Figure: Service Board Faults. Purple: No 0V on plug. Blue: Actuator disconnected. Green: Fiber controller identifiers.

We plug a controller into each of the fifteen plugs in turn. We look for a DAC square wave on the controller and we check for connection between the controller's 0V pad and our command transmitter 0V. We see a DAC square wave if and only if we have 0V connection. Otherwise we see 1.2 V on each DAC output with no 0V connection. Looking at the connector layout, we suspect that the track marked below is broken.

Figure: Connector Arrangement with Top Layer Copper. Showing location where we suspect broken track.

Damage to the track may have occurred when we ripped the P12 plug off the board. The track supplying 0V to all five faulty plugs may have ripped off the 0V next to P9. We now try the fiber controller in each of the working sockets, applying ±250V and watching for movement of the masts. Of the nine good connectors, we see movement in eight masts. The mast that does not move is the one connected to P4. The fiber controller is producing all electrode voltages, but none of them are appearing on the actuator.

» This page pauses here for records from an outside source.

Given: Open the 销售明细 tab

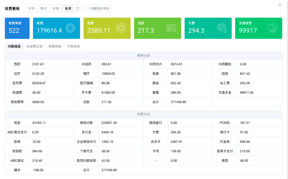Looking at the screenshot, I should coord(55,46).
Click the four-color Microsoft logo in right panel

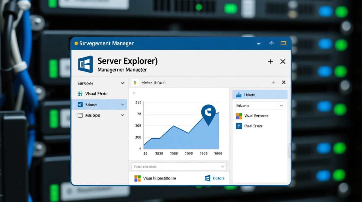pyautogui.click(x=239, y=116)
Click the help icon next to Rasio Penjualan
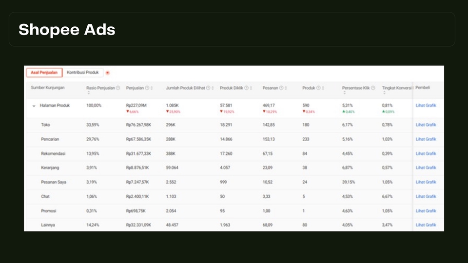Viewport: 468px width, 263px height. pos(118,88)
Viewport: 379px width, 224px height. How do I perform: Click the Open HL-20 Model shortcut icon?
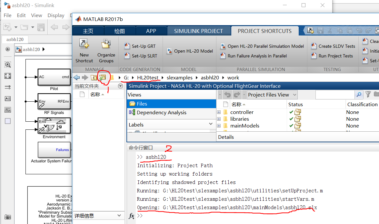coord(170,51)
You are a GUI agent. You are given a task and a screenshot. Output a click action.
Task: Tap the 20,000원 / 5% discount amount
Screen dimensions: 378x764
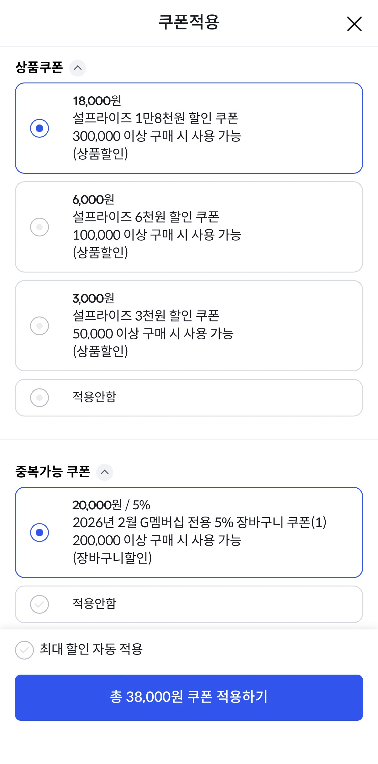[111, 505]
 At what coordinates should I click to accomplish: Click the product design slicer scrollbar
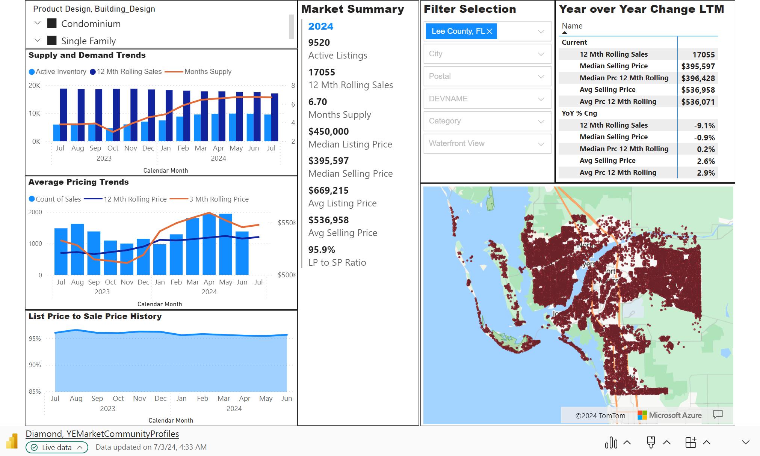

We check three of the actuator's electrode pins and find 0 V on all three. We suspect that the pin heads are not soldered to the base board. We see roughly 254 μm of movement in one fiber, while 15 mm separation of masts appears as 950 μm on the image sensor. The mast tips is moving roughly 4 mm. A few of the fibers move the full 4 mm. Some move diagonally in our field of view, which suggests that one or more of their electrode potentials are missing. We repair A123 by replacing F1, U1 and U2. We program with ID E542. We load onto our service board and see movement of its fiber.